Aim of the task: In the lottery odds excerpt, what chance does any single ticket have of winning the jackpot?

Selected excerpt:
=== Section Start ===

Perhaps unsurprisingly, this has led to calls for an enquiry into how this seemingly "near-impossible" outcome could have arisen.

However, a basic understanding of probability and human psychology helps explain why this outcome isn't as implausible as you might think.

How the lottery works

Each person to purchase a lottery ticket picks six numbers between 1 and 55. The winning jackpot sequence is drawn at random. A ticket wins the jackpot if the six numbers on it are the same as the six numbers drawn.

Each ticket therefore has:

•     a six in 55 chance of getting the first number drawn, multiplied by

•     a five in 54 chance of getting the second, multiplied by

•     a four in 53 chance of getting the third, multiplied by

•     a three in 52 chance of getting the fourth. multiplied by

•     a two in 51 chance of getting the fifth, multiplied by

•     a one in 50 chance of getting the last.

Together, this means any given ticket has a 1 in 28,989,675 chance of winning the jackpot. So how is it possible for 433 tickets to have done this?

What are the chances?

Without knowing how many tickets were actually sold, we can't know the exact probability of getting 433 winning tickets.

One widely circulated estimate this week assumed there were around 10 million ticket sales, and claimed the chances were as little as "one out of one followed by 1,224 zeros" – a truly absurd number. This is smaller than the chances of flipping a typical coin 2,800 times in a row and seeing tails every time.

However, this estimate ignores substantial empirical evidence about human behavior and psychology. It naively assumes each person purchasing a ticket has an equal chance of selecting each of the 28,989,675 possible number combinations.

Across the world, it has been clearly observed that some combinations are vastly more popular than others.

=== Section End ===

Data section:
=== Section Start ===

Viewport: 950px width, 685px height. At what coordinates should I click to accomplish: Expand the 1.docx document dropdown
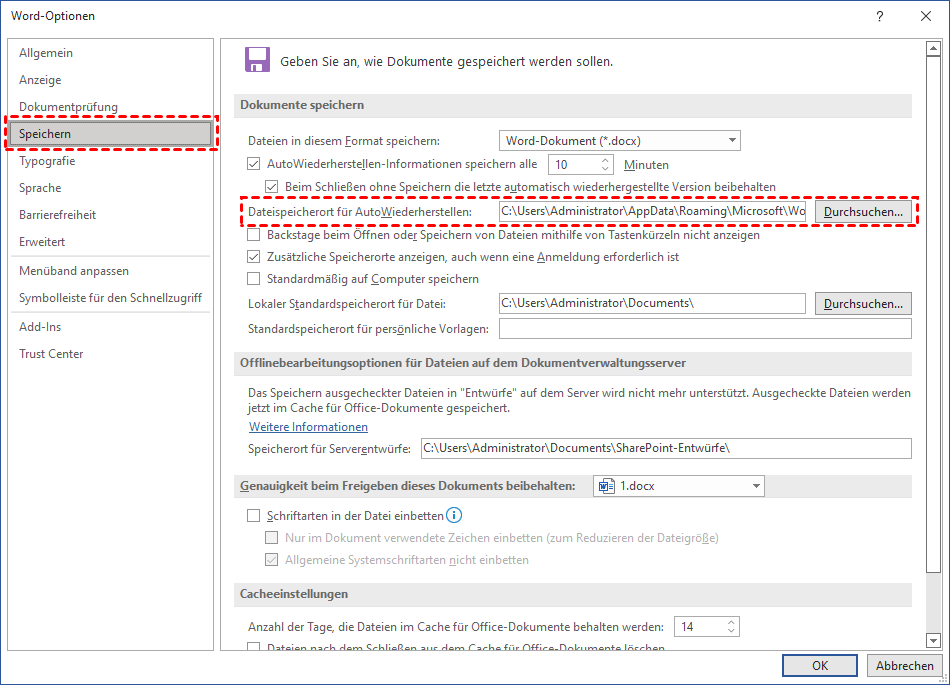[x=756, y=486]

=== Section End ===

Answer below: 1 in 28,989,675